Er schrieb Gedichte, die er mit Illustrationen zierte und legte sie in Gedichtmappen an, die er als Auftragsarbeit für Kunden erledigte, die diesen Wunsch an ihn herantrugen. Er versuchte immer, mindestens zwei Mappen vorrätig zu haben, falls jemand eine Mappe von ihm erwerben wollte. Mit dem Geld finanzierte er Hilfspakete an die Armen in der dritten Welt.

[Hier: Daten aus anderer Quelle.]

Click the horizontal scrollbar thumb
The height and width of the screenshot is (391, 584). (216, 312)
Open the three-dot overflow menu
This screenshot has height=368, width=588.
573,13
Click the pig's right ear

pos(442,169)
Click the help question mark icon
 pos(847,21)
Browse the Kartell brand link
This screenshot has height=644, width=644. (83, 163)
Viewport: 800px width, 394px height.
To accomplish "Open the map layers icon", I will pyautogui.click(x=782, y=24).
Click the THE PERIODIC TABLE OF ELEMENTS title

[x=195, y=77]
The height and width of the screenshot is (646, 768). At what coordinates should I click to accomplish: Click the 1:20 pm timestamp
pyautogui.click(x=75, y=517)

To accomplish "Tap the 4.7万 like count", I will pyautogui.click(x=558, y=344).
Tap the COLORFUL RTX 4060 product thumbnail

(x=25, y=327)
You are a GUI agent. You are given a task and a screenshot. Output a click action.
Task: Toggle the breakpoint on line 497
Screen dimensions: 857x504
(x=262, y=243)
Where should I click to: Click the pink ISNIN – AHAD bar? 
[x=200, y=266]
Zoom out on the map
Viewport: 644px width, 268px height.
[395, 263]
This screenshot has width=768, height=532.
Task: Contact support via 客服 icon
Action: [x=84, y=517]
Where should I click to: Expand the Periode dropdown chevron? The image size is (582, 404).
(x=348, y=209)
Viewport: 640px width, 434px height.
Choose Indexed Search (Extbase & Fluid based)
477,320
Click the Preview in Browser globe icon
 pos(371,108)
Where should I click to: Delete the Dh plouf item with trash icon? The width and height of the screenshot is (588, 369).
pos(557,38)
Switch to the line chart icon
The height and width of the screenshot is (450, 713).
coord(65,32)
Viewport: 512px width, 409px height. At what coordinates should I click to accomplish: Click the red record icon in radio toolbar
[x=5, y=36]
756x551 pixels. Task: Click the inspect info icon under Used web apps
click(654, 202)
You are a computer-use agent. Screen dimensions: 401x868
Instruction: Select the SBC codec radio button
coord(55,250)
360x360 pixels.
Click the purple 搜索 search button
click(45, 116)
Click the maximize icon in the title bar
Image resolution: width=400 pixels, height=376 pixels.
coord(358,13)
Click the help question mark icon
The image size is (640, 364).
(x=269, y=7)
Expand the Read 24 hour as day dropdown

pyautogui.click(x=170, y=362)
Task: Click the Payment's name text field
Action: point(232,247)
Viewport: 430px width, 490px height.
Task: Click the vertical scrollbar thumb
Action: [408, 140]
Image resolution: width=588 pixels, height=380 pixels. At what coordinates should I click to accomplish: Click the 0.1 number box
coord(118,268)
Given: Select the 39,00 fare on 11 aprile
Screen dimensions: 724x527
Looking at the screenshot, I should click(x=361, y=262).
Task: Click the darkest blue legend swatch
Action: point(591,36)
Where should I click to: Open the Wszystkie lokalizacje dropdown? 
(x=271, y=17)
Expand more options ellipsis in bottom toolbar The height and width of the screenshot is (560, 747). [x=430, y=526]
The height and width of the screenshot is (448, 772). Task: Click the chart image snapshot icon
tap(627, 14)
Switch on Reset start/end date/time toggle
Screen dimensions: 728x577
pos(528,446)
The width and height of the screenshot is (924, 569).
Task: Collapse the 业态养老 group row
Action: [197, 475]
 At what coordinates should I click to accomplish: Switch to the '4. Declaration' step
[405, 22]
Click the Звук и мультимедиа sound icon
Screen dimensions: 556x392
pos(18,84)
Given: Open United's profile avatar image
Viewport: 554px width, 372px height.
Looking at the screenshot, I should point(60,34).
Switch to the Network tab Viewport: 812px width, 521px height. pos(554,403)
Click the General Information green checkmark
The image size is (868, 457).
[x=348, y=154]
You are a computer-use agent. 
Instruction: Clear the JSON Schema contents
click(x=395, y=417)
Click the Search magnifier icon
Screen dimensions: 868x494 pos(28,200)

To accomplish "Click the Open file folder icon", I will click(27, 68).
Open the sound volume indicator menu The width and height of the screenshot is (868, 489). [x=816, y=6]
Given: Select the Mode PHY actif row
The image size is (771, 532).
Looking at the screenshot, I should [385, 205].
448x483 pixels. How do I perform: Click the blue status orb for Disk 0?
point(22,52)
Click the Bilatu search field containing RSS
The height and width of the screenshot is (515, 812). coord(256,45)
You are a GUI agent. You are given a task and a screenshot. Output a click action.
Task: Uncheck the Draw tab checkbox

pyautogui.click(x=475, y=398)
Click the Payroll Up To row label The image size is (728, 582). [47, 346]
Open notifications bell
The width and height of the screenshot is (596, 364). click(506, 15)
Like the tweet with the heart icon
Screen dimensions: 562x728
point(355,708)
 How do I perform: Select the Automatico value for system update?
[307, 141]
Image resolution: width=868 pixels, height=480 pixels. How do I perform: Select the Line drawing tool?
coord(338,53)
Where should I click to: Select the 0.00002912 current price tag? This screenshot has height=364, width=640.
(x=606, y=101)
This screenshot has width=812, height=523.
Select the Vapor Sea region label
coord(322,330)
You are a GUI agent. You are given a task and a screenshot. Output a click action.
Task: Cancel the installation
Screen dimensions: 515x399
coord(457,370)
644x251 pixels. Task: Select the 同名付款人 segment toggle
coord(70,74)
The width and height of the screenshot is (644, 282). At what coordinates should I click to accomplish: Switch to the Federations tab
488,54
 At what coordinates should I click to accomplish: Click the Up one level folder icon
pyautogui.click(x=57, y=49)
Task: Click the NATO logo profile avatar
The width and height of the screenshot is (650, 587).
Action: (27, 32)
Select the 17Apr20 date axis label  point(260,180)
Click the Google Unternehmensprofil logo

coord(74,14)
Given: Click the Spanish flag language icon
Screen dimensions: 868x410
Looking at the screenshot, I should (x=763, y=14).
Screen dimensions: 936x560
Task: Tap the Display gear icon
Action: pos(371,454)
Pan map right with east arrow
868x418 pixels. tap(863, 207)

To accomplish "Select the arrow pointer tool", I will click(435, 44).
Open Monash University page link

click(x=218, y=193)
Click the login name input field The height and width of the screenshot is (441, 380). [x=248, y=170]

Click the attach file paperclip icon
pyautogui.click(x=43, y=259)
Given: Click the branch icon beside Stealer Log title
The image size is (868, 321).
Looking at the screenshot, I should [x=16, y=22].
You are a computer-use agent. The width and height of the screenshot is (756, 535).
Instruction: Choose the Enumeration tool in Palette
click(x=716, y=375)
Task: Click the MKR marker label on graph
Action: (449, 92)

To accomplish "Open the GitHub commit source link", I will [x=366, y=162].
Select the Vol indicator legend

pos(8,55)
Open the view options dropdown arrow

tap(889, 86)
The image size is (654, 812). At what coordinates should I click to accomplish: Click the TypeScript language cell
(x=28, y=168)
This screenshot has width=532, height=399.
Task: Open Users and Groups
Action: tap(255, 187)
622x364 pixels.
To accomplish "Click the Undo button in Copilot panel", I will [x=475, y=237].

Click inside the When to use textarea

Seine Motive waren neben der Casa Rossa, die Landschaften des Tessins, auch Selbstporträts und Stilleben zählten zu seinem Schaffen. Das Tessin sah zu seiner Zeit, in den 1920er-Jahren noch ganz anders aus als heute. Wie viele alte und ehrwürdige Villen mussten irgendwelchen lieblosen architektonischen Bausünden weichen! Mit seinen Malutensilien durchstreifte er die Gegend und zog sich so von der wirklichen Welt in sich zurück. Er wusste selbst, dass dies ein grosses Glück war. Hesse lebte nicht nur im Tessin, in Montagnola, sondern u.a. in Bern (1912 – 1919). Zum Berner Wohnort findet auch „ein literarischer Spaziergang rund um seinen Wohnort Melchenbühl“ statt.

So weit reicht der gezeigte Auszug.